Activity -
Starting at the line that contains "You are a computer-use", write out every line to the end of the records below exactly, and leave out the pictures.

Data for analysis -
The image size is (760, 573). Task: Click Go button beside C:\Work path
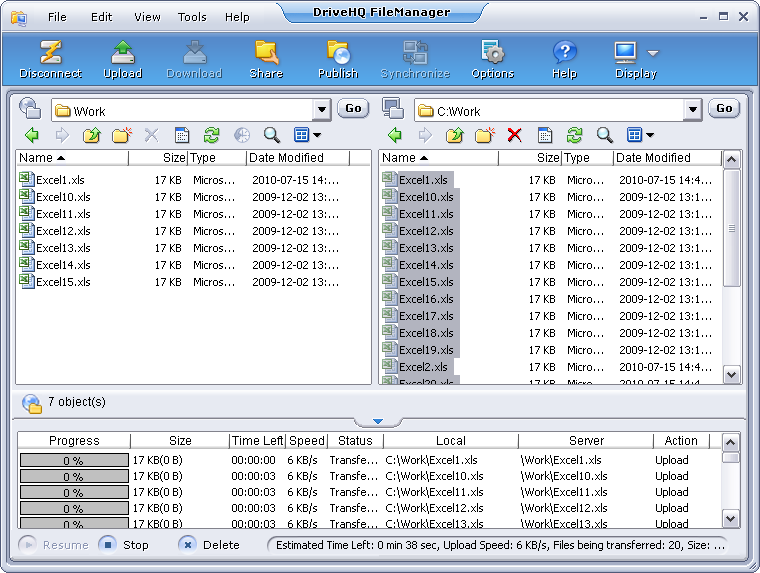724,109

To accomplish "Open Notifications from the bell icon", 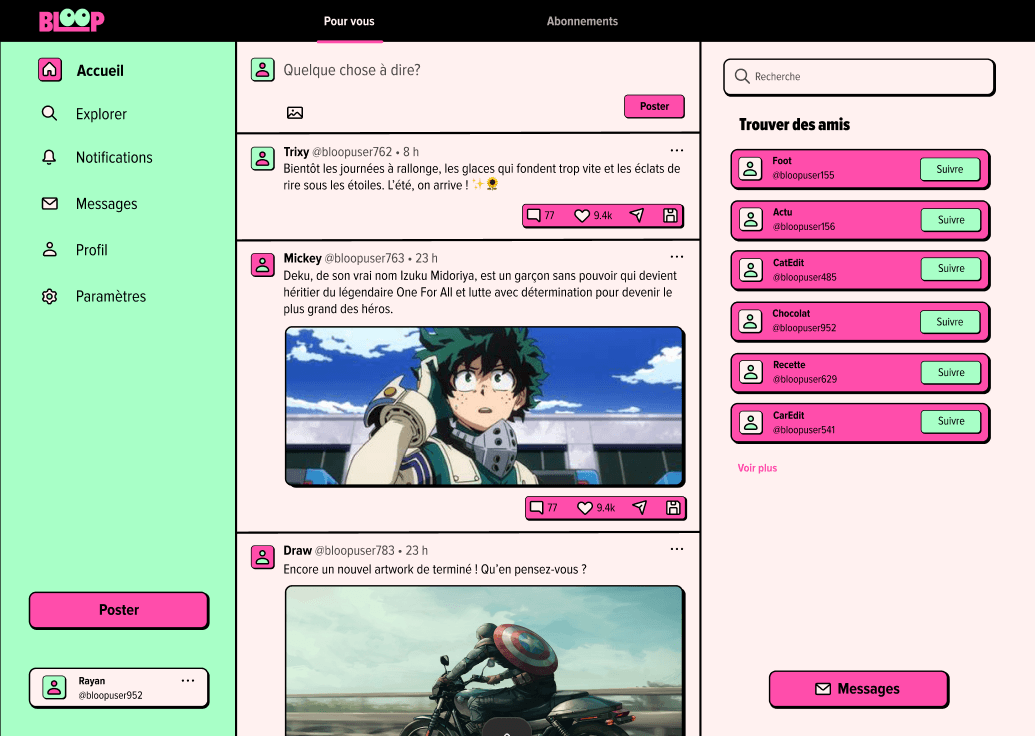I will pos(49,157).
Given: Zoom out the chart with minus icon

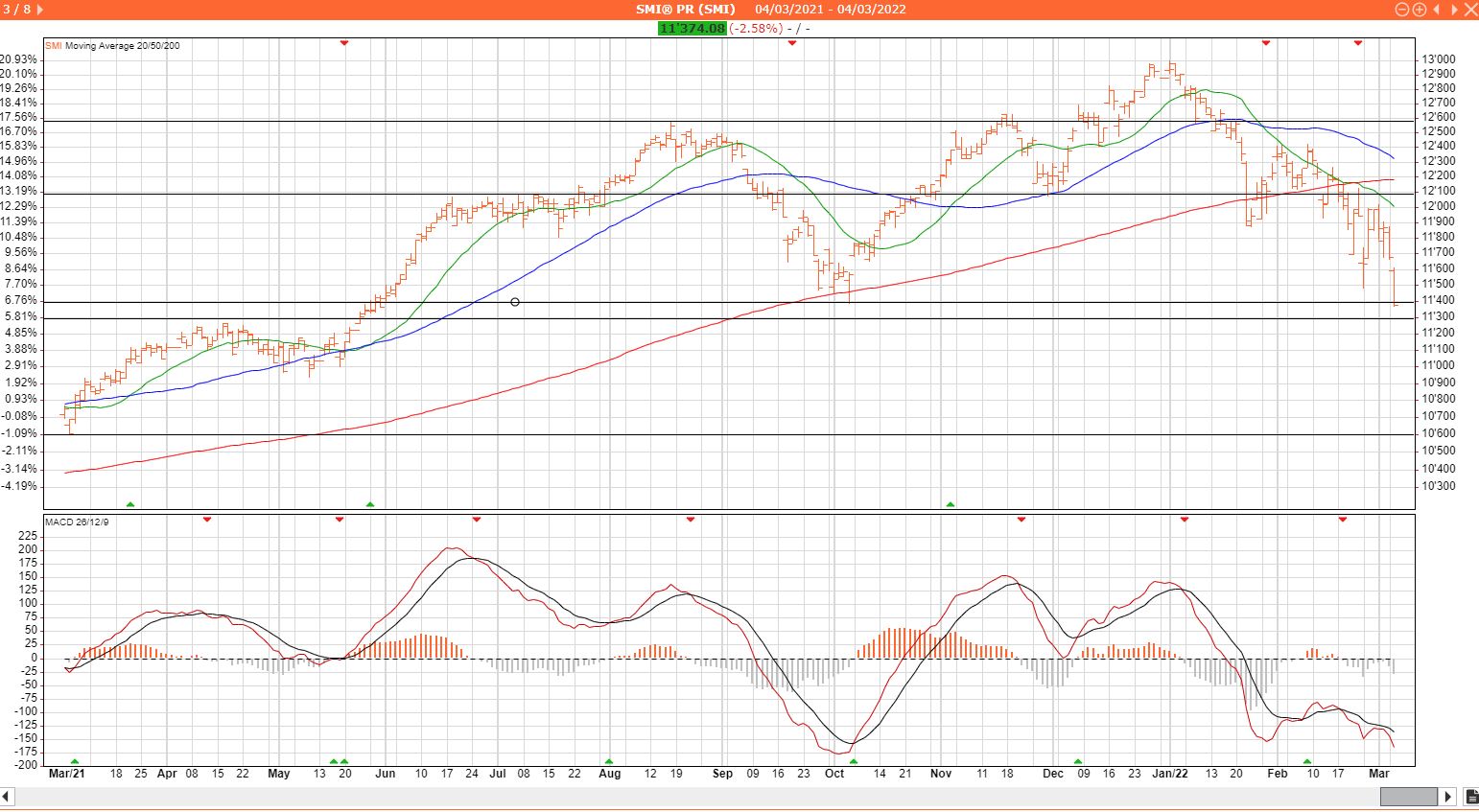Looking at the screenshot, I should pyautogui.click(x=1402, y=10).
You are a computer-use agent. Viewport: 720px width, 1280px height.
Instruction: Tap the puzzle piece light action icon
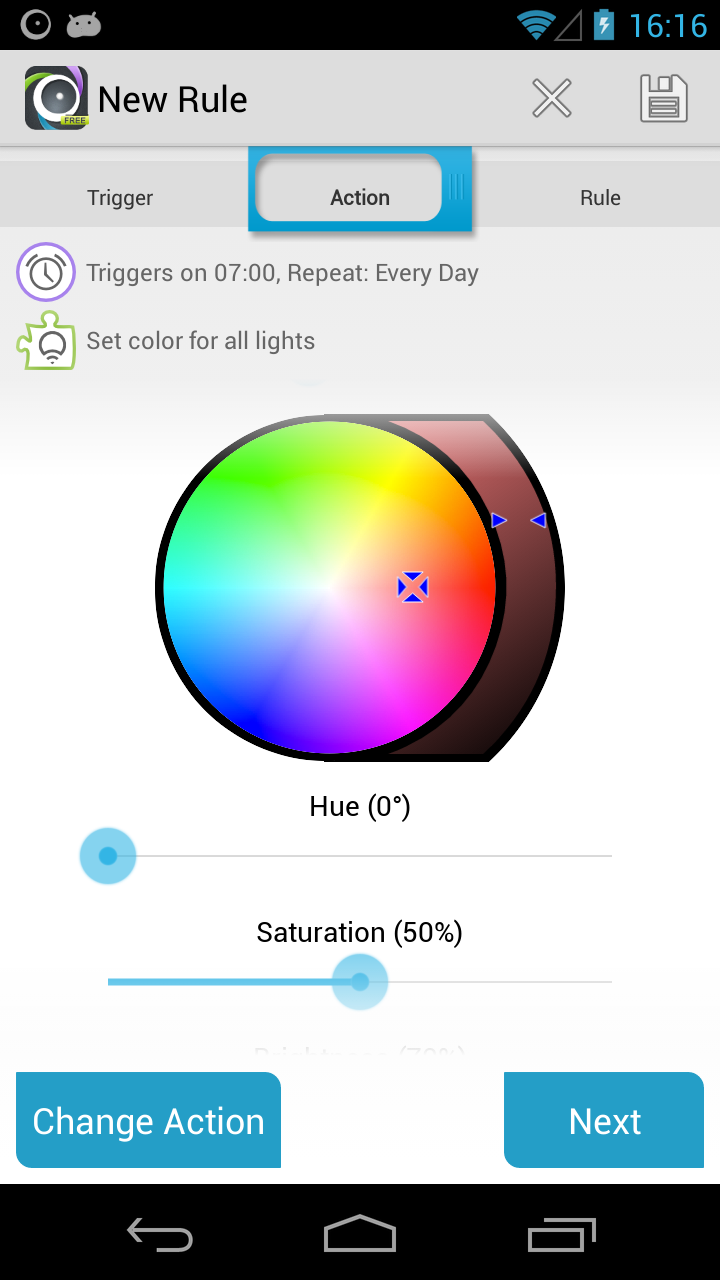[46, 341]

Answer box -
You are a computer-use agent. Viewport: 720px width, 1280px height.
Instruction: Tap the puzzle piece light action icon
[46, 341]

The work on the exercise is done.